In 2006, Cash released the album On The Bus on his Stereoeagle label. The debut work, which contained the club hits "Star Dust" and "Don't Crash", caught the attention of Berlin label boss and dj/producer Headman, who signed Cash to his indie electro imprint Relish. Cash released the album II in 2007 via Relish and had success with "Disco Wreck" and "Hey There", while being remixed by Zongamin and Street Life DJs. The album was a hit with critics and audiences alike, garnering raves in The Sunday Times, i-D magazine and NME.

Cash spent 2008 touring in Europe, while writing and recording new songs. Freshy Fresh, Cash's third full length effort, was released in May 2010 on URBNET Records in partnership with Stereoeagle.
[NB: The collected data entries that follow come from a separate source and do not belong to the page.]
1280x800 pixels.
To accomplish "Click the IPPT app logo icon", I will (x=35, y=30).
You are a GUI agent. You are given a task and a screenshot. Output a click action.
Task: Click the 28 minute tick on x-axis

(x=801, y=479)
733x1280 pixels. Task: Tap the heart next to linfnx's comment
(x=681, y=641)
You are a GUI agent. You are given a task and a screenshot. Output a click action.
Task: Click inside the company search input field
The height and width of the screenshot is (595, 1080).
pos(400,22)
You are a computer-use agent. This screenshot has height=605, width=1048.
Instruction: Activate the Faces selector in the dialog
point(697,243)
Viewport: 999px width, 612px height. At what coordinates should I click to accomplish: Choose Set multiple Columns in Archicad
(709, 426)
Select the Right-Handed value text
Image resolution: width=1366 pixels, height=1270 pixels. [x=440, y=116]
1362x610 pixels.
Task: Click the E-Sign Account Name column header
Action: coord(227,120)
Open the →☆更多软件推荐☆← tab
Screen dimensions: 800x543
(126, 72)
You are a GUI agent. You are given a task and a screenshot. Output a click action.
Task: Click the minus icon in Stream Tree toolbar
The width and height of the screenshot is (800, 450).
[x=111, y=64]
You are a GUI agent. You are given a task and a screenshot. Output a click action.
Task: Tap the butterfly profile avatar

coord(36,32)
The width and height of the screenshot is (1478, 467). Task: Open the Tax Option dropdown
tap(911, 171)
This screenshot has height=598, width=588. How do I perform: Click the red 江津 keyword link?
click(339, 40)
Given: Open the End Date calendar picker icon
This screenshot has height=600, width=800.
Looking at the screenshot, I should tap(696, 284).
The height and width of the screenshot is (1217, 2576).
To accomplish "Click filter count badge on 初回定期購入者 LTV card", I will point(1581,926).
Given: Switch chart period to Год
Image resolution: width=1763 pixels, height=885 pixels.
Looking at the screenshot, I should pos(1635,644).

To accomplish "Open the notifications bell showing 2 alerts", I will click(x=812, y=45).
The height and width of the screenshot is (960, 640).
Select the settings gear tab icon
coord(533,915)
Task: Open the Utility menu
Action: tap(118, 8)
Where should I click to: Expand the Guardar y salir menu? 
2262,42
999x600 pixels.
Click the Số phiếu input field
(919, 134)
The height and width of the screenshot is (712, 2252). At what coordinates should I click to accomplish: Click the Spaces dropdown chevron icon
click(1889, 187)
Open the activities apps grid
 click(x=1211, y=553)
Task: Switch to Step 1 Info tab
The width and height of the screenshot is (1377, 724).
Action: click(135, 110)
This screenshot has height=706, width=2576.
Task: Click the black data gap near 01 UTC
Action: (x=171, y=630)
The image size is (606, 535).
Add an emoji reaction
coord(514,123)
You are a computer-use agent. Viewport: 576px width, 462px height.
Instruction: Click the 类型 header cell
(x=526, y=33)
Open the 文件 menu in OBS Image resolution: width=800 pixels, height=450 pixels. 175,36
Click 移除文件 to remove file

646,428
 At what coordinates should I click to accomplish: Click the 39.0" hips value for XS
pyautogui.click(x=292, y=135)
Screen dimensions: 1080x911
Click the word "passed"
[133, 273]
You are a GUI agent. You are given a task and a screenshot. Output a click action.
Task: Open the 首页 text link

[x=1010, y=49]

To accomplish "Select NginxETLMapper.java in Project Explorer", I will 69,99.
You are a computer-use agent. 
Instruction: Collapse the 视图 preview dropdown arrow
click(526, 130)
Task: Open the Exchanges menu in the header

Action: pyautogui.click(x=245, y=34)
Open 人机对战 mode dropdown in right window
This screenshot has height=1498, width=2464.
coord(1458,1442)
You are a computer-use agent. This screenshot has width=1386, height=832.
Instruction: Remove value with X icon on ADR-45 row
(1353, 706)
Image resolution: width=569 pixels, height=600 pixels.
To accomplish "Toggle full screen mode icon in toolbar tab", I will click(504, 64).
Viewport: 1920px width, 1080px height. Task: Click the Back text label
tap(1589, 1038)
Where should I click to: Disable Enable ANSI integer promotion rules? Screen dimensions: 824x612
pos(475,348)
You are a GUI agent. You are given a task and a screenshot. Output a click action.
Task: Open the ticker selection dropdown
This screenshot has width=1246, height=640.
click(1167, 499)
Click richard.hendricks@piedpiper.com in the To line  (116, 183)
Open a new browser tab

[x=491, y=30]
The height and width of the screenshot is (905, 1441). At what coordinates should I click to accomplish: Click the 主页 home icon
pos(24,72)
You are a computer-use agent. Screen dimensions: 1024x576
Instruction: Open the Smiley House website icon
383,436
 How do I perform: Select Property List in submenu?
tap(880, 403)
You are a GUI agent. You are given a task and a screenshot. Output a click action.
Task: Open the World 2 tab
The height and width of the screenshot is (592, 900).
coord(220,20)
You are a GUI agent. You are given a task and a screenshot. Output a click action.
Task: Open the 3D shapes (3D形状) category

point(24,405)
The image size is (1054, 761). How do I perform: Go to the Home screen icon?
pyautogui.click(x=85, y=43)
In November 2010, Cash followed up Freshy Fresh by releasing Unbreakable on stereoeagle/URBNET. Containing 15 new songs written and produced by the artist, Unbreakable was Cash's first all rap LP in almost ten years.

==Style==
Most of Cash's songs draw on varying elements commonly associated with, hip-hop, rock and electro. In 2004, The Fader's, Knox Robinson, christened Cash's sound "afroclash," a play on the "electroclash" trend sweeping the New York underground. Cash himself claimed in several 2007 interviews that his music was simply rock & roll, though he allowed that it could be dubbed "new wave rap" if one were desperate to find a correct classification for his musical style.